Data shown –
+ + + + +

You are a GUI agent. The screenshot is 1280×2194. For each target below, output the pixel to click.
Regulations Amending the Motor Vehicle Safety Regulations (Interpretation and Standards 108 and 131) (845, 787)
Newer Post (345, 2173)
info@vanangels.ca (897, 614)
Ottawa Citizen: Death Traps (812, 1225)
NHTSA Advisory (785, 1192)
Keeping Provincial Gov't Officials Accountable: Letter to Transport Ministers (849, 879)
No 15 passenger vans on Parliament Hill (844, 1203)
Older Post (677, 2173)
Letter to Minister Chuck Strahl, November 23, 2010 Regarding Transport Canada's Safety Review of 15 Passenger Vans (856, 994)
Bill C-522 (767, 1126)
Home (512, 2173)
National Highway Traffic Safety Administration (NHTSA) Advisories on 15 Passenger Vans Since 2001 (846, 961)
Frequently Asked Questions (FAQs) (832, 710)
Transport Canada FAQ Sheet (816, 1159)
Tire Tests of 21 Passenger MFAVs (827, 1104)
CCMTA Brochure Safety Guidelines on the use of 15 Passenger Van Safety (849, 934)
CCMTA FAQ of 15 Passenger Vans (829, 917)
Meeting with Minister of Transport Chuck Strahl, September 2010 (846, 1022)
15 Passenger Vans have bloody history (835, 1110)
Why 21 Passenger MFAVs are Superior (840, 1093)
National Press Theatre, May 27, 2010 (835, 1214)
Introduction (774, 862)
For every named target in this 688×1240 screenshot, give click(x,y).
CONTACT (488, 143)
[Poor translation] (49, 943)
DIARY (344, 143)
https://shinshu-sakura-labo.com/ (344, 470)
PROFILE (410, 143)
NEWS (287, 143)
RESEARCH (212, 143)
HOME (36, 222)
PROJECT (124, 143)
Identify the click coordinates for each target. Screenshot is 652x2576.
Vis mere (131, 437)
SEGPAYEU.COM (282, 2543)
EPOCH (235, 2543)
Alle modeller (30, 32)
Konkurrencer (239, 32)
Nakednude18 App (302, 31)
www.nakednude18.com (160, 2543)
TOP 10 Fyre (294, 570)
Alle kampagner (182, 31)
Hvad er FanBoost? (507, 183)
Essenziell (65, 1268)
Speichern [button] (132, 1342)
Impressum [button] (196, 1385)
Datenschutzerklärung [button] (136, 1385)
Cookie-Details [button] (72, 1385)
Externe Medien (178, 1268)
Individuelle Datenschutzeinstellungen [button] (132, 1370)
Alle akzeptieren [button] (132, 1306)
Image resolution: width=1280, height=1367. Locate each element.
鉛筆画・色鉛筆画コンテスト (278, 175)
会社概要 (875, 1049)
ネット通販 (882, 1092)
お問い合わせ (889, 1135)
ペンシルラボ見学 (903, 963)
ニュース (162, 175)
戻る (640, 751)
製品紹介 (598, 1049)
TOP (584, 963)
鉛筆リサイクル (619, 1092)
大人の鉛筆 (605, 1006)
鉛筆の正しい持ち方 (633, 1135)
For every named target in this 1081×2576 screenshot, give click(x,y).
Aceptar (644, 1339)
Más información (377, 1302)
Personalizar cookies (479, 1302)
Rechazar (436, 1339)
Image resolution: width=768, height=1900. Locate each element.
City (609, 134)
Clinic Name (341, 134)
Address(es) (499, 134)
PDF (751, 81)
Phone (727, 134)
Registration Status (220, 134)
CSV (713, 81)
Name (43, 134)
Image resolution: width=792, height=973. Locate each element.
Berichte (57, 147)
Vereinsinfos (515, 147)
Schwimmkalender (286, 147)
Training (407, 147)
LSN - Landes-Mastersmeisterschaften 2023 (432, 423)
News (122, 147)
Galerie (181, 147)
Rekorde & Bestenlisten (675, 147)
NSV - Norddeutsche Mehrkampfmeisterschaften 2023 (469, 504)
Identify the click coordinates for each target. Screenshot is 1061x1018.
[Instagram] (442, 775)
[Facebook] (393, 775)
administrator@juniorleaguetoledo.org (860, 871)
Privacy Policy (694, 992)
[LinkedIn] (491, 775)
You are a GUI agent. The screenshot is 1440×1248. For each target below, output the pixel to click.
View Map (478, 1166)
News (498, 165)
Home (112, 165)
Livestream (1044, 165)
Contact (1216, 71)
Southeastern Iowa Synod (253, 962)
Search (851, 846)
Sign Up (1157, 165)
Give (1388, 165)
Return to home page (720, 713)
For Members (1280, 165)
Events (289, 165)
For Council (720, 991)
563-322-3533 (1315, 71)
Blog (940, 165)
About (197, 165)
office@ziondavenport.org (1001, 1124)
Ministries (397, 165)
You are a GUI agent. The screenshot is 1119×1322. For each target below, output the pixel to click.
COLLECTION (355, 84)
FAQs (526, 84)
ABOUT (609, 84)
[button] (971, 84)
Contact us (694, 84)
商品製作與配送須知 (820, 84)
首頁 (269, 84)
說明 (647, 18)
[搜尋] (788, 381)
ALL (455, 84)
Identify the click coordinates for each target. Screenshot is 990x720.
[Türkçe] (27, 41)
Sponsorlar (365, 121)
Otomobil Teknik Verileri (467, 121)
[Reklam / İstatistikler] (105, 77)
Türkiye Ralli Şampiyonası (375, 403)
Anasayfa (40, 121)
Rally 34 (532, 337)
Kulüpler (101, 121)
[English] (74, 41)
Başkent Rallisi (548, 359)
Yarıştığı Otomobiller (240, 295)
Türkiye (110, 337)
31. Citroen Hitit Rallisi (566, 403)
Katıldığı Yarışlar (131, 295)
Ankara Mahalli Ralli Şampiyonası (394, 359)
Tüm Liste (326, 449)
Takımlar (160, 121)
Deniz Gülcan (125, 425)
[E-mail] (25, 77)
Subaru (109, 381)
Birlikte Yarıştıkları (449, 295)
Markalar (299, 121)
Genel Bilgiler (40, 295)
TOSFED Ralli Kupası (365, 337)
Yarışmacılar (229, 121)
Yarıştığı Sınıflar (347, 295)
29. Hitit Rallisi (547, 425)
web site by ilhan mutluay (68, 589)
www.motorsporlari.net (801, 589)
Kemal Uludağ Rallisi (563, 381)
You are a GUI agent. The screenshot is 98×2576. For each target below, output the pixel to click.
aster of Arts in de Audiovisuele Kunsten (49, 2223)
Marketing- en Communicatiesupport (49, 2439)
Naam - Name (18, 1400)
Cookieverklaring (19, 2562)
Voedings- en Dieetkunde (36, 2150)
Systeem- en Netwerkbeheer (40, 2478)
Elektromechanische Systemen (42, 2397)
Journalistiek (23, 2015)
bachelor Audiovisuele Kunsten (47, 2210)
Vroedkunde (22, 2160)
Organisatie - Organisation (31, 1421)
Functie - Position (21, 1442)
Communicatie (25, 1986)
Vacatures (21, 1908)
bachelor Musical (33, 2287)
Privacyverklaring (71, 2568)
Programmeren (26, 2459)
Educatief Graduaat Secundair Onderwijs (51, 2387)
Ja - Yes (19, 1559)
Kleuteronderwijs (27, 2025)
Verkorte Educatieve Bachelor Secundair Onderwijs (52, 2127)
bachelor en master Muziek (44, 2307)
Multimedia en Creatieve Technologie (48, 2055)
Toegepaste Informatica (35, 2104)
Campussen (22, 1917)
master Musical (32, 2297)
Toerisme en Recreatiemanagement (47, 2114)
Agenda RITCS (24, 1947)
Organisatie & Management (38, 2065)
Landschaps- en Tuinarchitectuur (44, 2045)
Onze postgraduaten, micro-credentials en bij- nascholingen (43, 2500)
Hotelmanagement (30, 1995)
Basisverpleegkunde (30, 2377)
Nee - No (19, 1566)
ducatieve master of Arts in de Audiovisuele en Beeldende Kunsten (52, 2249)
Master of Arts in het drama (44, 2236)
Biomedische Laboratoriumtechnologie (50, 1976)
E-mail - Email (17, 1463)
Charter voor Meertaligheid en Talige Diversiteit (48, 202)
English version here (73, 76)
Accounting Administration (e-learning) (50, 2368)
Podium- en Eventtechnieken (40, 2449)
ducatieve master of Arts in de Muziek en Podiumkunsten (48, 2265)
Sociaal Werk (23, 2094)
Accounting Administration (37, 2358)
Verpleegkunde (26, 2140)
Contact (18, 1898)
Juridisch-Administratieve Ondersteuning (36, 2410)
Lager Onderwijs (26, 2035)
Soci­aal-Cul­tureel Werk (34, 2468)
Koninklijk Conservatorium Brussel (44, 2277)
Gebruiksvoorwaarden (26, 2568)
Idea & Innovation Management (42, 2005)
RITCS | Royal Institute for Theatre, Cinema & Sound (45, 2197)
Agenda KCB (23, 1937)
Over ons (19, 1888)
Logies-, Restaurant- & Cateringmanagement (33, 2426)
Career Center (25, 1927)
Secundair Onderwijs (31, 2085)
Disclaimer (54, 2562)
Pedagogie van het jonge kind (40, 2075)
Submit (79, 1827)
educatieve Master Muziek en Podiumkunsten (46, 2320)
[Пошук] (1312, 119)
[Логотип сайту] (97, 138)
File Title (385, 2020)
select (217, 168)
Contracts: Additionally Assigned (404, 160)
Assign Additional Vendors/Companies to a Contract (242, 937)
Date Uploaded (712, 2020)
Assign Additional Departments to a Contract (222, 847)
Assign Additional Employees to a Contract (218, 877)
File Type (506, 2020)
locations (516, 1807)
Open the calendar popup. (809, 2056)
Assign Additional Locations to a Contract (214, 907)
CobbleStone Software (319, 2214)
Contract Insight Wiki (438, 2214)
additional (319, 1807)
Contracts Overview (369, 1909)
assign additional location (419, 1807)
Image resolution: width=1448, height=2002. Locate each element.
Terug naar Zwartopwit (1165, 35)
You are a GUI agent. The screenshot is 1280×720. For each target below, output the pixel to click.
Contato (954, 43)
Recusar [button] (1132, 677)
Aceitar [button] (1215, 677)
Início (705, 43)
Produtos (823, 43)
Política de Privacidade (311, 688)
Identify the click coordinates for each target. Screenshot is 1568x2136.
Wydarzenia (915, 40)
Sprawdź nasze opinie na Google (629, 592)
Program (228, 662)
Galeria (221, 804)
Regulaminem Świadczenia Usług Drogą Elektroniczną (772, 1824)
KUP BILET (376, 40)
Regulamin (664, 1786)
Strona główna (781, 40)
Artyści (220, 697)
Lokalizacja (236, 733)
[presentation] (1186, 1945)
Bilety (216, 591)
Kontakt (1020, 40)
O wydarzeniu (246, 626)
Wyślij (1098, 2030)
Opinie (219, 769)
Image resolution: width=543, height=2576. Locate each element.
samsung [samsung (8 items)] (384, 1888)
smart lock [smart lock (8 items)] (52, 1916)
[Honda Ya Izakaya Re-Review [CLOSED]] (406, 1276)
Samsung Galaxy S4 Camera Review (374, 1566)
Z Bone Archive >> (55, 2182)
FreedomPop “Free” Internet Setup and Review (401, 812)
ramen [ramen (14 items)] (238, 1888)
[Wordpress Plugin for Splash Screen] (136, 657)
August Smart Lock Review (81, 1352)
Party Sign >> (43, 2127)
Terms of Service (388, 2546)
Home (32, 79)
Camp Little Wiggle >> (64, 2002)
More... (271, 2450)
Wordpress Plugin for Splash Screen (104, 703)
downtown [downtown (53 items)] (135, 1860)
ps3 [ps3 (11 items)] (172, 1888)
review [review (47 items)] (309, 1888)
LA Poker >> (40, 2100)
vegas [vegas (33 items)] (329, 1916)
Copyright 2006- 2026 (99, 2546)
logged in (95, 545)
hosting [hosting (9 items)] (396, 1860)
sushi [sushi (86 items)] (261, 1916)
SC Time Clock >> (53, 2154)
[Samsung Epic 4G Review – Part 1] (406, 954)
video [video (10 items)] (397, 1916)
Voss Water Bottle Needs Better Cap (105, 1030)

+ + + + +

Directions for this task – Rewrite the records as a JSON list of strings, with one string per line and blank lines omitted. Begin with the line that contains "Submit (79, 1827)" and go on through the line that contains "Open the calendar popup. (809, 2056)".

Task answer –
[
  "Submit (79, 1827)",
  "educatieve Master Muziek en Podiumkunsten (46, 2320)",
  "[Пошук] (1312, 119)",
  "[Логотип сайту] (97, 138)",
  "File Title (385, 2020)",
  "select (217, 168)",
  "Contracts: Additionally Assigned (404, 160)",
  "Assign Additional Vendors/Companies to a Contract (242, 937)",
  "Date Uploaded (712, 2020)",
  "Assign Additional Departments to a Contract (222, 847)",
  "Assign Additional Employees to a Contract (218, 877)",
  "File Type (506, 2020)",
  "locations (516, 1807)",
  "Open the calendar popup. (809, 2056)"
]